Мать моя, зевая и закрывая рот рукою, отвечала генеральше по-французски, что надо заплатить, и добавила, что с одного её кузена на Кавказе какие-то казаки на постоялом дворе потребовали пять рублей за пять яиц и, когда тот не хотел платить, заперли его на дворе.
— Неужели это может быть и со мною? — воскликнула генеральша и, заливаясь слезами, начала упрашивать Петра Иванова об уступке, но Пётр Иванов из пятнадцати рублей не уступил ни одной копейки, и деньги эти ему были заплачены; генеральша, негодующая и заплаканная, стала прощаться, проклиная Русь, о которой я слышал за границей одни нежные вздохи.
— Возьмите же по крайней мере с собою этого индюка: он вам пригодится, — сказала моя мать генеральше.
Растерянная генеральша с радостию согласилась.
— Да, да, — заговорила она, — конечно, жаркое пригодится.
И с этим её превосходительство, остановив за руку Петра Иванова, который хотел уносить индюка, сказала ему:
— Позволь, позволь, батюшка: ты деньги получил, а индюк мой. Дай мне сахарной бумаги, чтобы завернуть.
Пётр Иванов отказал, но мать встала с своего места, пересыпала рублёный сахар из бумажного картуза в холщовый мешочек и передала её Борису, который тут же мастерски увернул индюка и вручил его непосредственно самой генеральше. Встреча с этою гордою дамой, её надутый вид и метаморфозы, которые происходили с нею в течение нескольких минут, были для меня предметом немалого удивления.
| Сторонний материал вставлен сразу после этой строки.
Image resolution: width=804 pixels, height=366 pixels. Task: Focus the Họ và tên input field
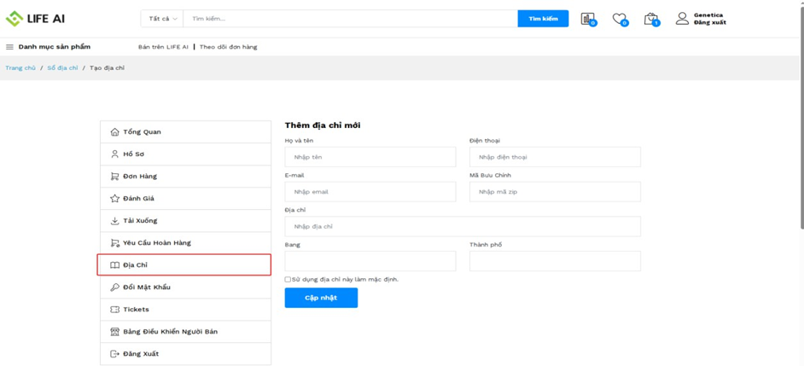pos(370,157)
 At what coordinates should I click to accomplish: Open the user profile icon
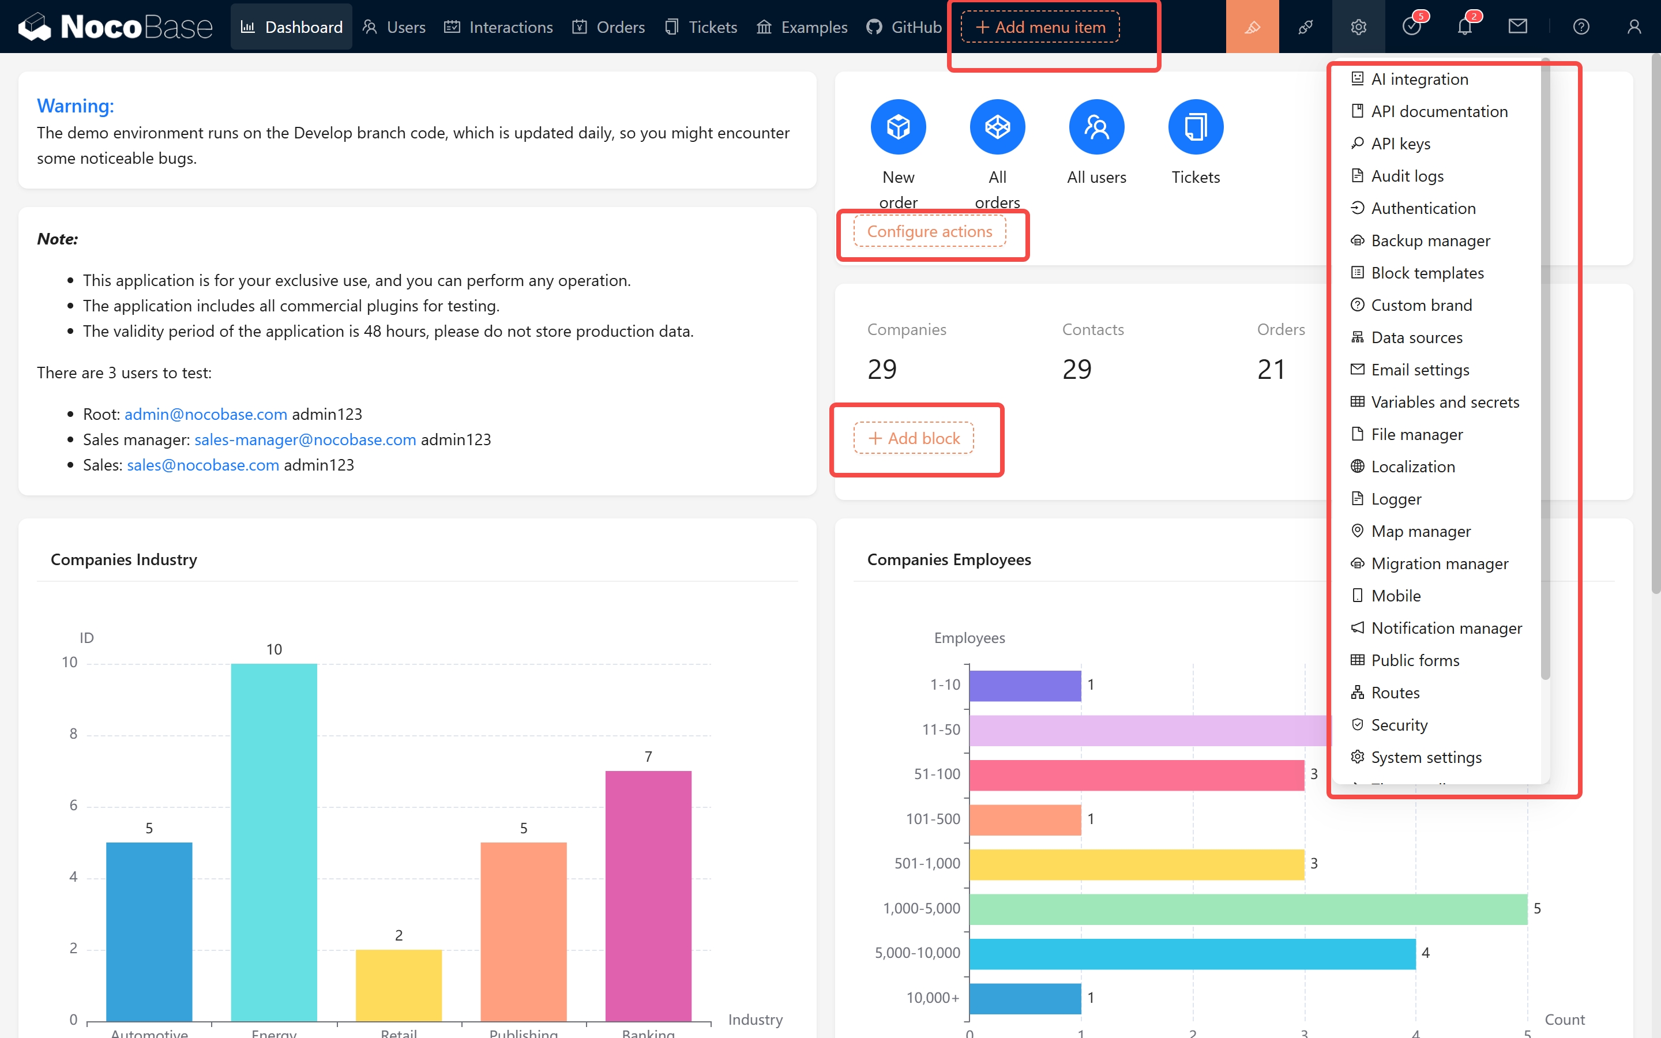coord(1634,27)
С этих пор я при виде всякого земного величия постоянно не мог отучиться задавать себе вопрос: а как бы держало себя это величие пред индюком и запертыми воротами?
Это невинное событие преисполнило юную душу мою неулегающимися волнами сомнения и потом во многих случаях моей жизни служило мне соблазном и камнем преткновения, о который я спотыкался и довольно больно разбивал себе нос.
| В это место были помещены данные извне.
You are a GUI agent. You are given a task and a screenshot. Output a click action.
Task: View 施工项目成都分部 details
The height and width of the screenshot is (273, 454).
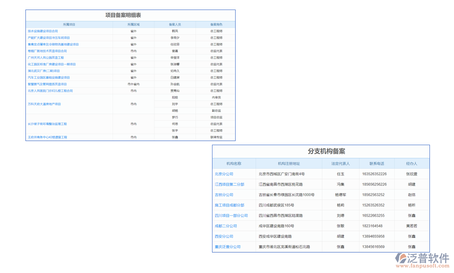point(230,205)
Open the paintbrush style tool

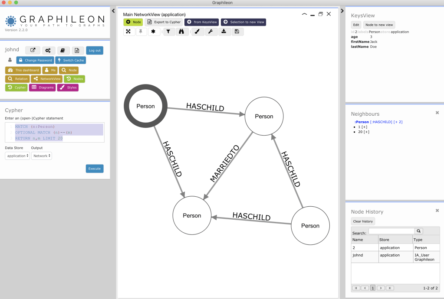click(x=197, y=32)
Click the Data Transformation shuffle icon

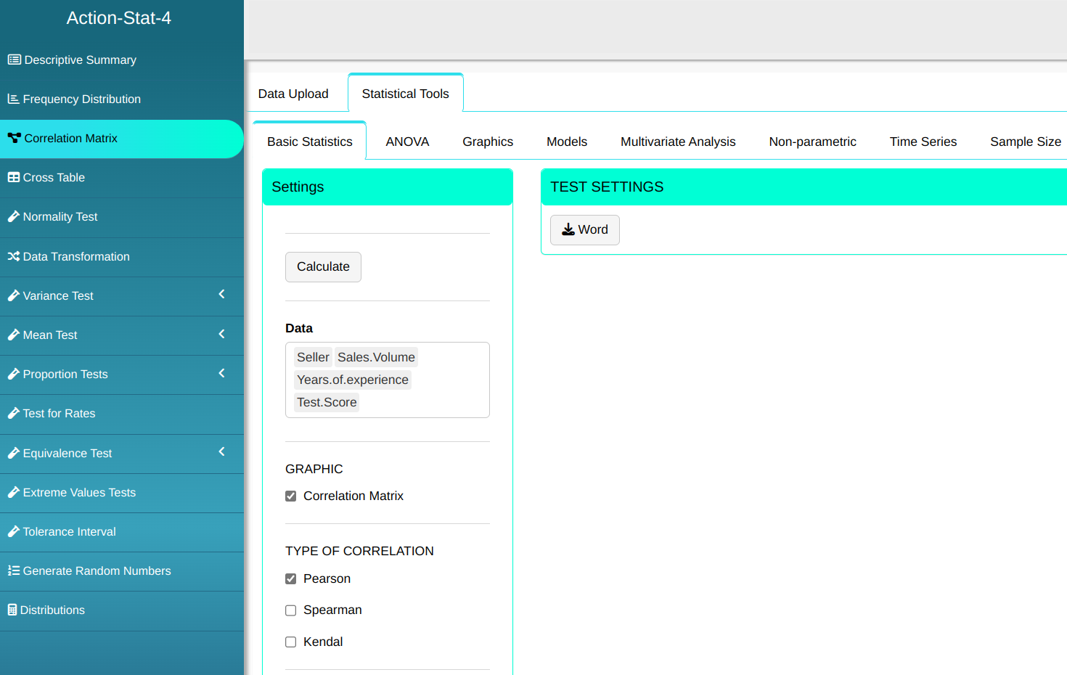[13, 256]
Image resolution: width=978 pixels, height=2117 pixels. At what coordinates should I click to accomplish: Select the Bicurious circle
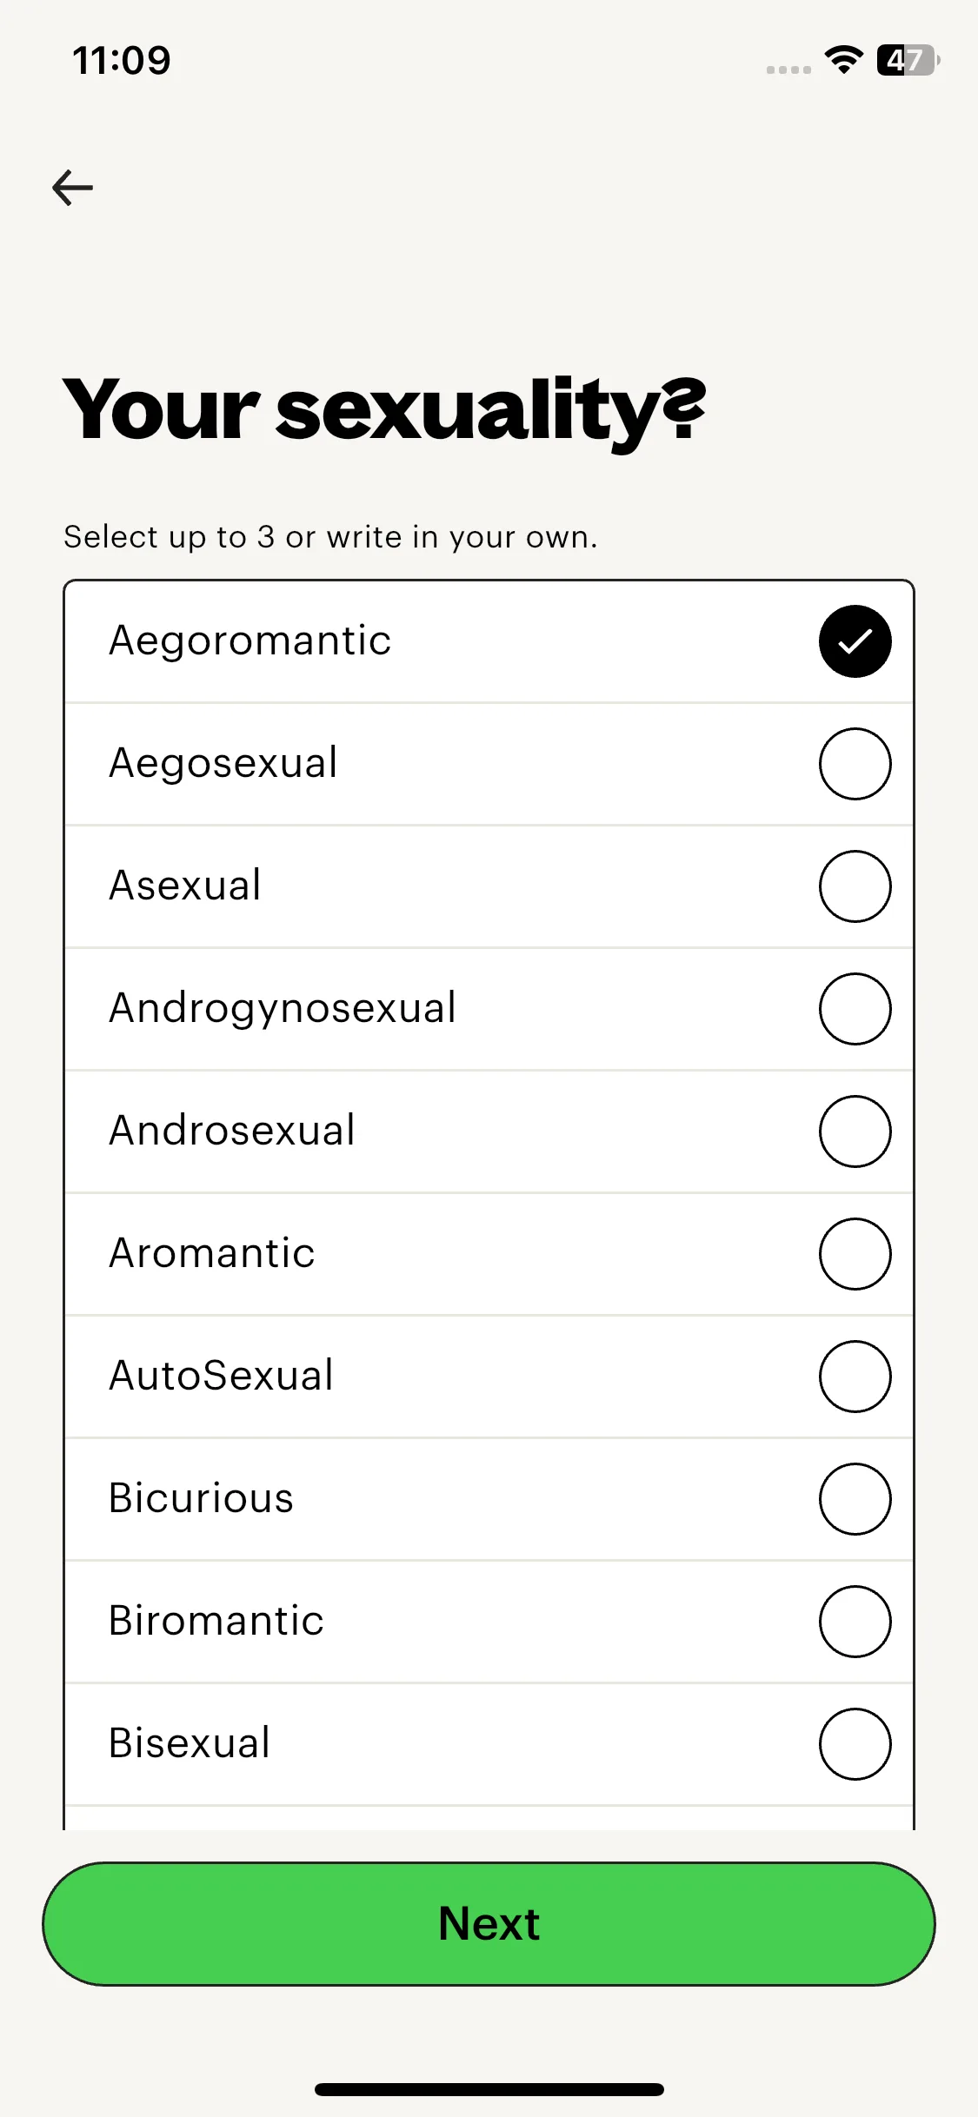[x=855, y=1499]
Тотчас по отъезде генеральши в нашей компании начались на её счет самые злые насмешки, из чего я тогда же вывел для себя, сколь невыгодно выходить из собрания первым, а не последним. Из этой же беседы мне впервые уяснилось, что такое называется чванством, фанфаронством и другими именами. Но в конце этого разговора матушка, однако, обратила Борисово внимание на то, что хорош же, мол, однако, и твой Пётр Иванов, — какой он мошенник! — Борис по этому поводу пустился в бесконечные рассказы о том, что придорожному человеку, а тем более дворнику никогда верить нельзя, будь он хоть самый честнейший человек, ибо на больших дорогах… Тут он начал рассказывать разные страсти, слушая которые я заснул.